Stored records
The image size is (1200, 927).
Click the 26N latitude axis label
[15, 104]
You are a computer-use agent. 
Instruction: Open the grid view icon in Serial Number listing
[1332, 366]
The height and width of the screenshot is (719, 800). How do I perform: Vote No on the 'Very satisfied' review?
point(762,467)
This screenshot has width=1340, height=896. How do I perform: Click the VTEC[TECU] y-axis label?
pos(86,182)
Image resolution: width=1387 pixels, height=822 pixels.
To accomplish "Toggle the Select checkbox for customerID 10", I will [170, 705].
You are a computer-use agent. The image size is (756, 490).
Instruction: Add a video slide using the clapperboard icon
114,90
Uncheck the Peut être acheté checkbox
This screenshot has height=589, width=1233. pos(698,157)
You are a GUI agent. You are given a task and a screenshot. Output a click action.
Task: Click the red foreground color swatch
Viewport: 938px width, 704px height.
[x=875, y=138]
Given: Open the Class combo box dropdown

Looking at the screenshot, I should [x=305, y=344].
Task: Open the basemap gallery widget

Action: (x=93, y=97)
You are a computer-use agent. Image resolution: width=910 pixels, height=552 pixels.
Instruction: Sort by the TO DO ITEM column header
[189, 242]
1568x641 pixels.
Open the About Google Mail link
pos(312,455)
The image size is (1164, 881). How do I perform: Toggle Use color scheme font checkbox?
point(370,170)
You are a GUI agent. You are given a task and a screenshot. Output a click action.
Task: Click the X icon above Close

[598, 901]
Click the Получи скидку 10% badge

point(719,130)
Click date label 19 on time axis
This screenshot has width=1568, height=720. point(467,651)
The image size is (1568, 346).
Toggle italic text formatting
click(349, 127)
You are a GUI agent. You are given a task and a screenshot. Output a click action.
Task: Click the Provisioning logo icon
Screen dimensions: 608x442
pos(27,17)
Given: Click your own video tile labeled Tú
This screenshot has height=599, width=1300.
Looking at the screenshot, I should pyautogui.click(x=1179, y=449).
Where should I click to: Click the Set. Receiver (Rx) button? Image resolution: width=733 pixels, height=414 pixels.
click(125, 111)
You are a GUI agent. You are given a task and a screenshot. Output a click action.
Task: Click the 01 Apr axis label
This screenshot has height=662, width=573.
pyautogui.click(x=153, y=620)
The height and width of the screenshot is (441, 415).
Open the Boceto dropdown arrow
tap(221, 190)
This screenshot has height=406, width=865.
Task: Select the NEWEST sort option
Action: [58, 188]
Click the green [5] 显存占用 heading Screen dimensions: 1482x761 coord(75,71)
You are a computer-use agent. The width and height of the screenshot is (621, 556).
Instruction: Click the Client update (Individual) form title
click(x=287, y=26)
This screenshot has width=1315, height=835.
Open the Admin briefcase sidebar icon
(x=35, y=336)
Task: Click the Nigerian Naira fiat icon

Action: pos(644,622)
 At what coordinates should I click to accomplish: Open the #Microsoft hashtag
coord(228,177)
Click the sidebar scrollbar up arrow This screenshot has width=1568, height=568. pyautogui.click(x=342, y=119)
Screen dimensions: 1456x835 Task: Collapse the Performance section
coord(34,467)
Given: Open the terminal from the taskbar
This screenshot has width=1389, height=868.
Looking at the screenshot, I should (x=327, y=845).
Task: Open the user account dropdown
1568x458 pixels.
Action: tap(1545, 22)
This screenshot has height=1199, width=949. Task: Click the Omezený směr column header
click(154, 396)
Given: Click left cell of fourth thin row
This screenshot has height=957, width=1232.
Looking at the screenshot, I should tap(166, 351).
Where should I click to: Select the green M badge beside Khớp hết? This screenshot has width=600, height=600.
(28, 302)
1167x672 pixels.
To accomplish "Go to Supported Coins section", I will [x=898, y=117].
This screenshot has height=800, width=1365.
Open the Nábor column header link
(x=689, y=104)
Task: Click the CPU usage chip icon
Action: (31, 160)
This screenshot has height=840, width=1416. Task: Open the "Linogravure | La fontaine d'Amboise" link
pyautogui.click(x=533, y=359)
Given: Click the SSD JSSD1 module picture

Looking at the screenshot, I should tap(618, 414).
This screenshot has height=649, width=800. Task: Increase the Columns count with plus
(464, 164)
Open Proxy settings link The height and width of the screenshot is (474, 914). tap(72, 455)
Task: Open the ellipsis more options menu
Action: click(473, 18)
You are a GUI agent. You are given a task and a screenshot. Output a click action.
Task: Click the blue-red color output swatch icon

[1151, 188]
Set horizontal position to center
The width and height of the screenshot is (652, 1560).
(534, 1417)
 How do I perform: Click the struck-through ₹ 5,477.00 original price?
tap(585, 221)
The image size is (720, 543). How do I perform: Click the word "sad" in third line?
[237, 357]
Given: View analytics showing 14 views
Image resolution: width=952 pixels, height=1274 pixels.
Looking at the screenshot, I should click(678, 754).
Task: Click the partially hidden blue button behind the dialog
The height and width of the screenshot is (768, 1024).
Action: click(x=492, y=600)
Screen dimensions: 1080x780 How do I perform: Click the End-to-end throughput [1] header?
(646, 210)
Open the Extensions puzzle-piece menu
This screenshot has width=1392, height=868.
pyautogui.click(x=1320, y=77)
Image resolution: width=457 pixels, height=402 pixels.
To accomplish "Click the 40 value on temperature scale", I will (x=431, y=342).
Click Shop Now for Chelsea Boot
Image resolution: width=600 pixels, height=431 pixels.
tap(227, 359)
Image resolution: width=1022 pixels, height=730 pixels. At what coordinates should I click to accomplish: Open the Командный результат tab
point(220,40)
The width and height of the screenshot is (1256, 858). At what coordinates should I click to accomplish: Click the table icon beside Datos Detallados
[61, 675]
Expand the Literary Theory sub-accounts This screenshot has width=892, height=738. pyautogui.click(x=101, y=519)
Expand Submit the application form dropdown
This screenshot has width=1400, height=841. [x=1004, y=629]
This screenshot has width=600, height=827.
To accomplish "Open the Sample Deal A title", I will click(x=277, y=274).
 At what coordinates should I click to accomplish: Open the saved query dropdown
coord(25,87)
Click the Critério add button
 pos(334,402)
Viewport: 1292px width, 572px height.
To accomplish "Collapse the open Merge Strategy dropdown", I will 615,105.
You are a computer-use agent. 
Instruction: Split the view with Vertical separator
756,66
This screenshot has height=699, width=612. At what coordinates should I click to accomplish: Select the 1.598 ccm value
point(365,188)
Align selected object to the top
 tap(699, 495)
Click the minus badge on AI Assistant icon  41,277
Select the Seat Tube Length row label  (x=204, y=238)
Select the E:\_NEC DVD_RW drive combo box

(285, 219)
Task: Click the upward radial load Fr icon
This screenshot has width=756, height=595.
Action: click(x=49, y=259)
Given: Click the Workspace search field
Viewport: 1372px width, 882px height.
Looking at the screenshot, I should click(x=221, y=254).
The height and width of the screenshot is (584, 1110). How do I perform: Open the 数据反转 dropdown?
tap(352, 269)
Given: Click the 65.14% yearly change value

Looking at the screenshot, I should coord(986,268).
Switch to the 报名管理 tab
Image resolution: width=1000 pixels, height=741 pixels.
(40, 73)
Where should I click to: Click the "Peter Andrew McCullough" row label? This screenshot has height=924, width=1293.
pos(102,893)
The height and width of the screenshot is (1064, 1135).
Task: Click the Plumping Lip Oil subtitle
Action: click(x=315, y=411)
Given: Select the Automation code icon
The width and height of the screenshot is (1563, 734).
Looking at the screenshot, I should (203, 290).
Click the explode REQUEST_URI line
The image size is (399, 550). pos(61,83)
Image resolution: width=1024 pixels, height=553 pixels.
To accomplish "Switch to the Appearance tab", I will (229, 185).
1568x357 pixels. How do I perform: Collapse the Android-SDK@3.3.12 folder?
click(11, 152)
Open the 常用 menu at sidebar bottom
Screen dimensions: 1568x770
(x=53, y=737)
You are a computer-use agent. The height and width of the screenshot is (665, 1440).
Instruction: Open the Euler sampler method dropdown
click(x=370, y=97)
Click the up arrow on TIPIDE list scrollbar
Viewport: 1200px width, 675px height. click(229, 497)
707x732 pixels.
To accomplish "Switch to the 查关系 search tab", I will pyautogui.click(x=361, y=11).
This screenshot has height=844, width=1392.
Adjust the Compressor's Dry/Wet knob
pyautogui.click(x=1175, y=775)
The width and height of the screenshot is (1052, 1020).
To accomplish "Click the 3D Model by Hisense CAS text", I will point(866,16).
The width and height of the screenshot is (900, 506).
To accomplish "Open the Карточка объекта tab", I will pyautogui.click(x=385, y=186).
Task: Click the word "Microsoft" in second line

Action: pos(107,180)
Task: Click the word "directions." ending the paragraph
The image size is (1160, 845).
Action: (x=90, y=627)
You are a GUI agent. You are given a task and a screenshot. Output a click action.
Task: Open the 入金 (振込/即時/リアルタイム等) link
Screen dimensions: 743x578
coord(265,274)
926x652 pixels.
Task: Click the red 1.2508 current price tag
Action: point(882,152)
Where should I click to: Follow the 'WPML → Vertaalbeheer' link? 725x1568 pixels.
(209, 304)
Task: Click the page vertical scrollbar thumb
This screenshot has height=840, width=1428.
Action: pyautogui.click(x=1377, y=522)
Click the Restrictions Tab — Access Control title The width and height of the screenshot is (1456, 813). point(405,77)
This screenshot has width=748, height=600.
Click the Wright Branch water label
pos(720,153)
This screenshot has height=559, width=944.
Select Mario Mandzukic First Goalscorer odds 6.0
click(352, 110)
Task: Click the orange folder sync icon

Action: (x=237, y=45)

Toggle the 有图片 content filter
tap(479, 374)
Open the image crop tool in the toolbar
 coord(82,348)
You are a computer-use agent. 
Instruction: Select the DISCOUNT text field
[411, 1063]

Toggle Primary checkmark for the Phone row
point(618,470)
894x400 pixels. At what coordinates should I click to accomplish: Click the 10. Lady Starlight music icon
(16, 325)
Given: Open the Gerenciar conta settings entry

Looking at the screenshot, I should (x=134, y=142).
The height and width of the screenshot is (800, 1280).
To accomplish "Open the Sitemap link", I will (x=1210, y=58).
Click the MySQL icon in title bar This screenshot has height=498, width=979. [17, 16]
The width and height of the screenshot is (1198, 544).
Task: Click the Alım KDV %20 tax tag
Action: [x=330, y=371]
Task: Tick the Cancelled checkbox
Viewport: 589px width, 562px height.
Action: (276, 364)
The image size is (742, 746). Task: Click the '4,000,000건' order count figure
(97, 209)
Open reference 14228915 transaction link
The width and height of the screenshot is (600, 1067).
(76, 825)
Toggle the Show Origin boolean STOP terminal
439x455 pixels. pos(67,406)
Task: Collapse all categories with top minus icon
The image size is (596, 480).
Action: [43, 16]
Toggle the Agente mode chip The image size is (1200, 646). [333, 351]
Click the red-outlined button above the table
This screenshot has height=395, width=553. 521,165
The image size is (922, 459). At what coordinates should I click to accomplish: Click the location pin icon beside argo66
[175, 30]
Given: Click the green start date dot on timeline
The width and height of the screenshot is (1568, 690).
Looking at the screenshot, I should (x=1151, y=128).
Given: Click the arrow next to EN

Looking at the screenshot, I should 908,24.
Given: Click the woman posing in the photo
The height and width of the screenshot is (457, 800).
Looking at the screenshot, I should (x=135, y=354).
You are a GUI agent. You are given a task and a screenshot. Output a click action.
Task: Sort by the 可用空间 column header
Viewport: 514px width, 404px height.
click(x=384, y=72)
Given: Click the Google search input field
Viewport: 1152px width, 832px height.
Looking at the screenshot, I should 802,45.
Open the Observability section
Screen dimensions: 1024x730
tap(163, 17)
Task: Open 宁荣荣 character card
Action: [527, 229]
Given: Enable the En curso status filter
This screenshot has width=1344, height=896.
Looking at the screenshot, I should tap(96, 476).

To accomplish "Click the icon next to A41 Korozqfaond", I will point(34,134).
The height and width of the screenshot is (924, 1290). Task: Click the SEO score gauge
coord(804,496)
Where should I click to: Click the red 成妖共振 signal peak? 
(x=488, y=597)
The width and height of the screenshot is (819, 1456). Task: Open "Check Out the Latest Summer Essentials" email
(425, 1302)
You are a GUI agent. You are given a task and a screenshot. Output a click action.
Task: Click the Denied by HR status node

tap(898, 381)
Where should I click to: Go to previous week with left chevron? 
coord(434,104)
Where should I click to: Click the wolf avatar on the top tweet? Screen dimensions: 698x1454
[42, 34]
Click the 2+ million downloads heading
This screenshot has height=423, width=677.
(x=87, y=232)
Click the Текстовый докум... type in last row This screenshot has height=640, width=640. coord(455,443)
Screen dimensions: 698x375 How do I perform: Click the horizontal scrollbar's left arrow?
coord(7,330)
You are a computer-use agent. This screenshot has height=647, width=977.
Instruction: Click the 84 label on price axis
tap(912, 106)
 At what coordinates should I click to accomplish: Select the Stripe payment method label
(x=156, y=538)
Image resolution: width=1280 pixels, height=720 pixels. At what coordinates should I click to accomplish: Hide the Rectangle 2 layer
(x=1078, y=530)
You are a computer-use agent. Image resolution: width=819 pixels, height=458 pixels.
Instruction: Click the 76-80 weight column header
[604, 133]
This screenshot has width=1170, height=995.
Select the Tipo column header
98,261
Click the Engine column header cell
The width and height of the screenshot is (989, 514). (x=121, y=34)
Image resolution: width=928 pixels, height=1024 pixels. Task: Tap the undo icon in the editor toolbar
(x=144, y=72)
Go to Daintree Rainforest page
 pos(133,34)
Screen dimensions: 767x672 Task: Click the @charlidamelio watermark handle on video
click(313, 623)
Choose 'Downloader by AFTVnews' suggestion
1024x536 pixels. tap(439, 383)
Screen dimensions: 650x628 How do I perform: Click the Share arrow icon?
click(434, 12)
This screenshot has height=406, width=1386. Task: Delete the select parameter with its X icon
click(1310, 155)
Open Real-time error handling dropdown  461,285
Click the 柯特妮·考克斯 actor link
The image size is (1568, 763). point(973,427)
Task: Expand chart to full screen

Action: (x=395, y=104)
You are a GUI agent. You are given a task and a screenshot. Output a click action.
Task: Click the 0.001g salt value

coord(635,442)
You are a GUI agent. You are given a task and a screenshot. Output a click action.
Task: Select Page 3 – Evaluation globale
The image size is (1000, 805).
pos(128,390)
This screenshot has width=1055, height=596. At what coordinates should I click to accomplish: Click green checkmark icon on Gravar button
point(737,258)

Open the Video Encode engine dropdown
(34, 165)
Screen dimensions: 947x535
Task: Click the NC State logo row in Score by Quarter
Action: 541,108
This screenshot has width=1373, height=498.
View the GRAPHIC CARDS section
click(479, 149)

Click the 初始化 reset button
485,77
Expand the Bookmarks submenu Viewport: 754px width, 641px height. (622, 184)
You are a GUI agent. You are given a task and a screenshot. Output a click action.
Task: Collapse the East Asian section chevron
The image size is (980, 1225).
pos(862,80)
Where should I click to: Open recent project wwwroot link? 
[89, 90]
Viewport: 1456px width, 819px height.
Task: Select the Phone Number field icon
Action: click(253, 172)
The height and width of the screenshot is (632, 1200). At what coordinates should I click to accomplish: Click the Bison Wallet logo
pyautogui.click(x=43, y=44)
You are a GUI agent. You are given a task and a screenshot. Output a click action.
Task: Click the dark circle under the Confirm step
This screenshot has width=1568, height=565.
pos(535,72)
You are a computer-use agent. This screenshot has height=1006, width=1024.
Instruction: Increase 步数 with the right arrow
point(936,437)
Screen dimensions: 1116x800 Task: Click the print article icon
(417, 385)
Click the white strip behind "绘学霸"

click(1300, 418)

WHAT YOU NEED TO DO: Go through the entries. Report every line that contains the word "heading".

TASK SOLUTION:
Click the green [5] 显存占用 heading Screen dimensions: 1482x761 coord(75,71)
Click the 2+ million downloads heading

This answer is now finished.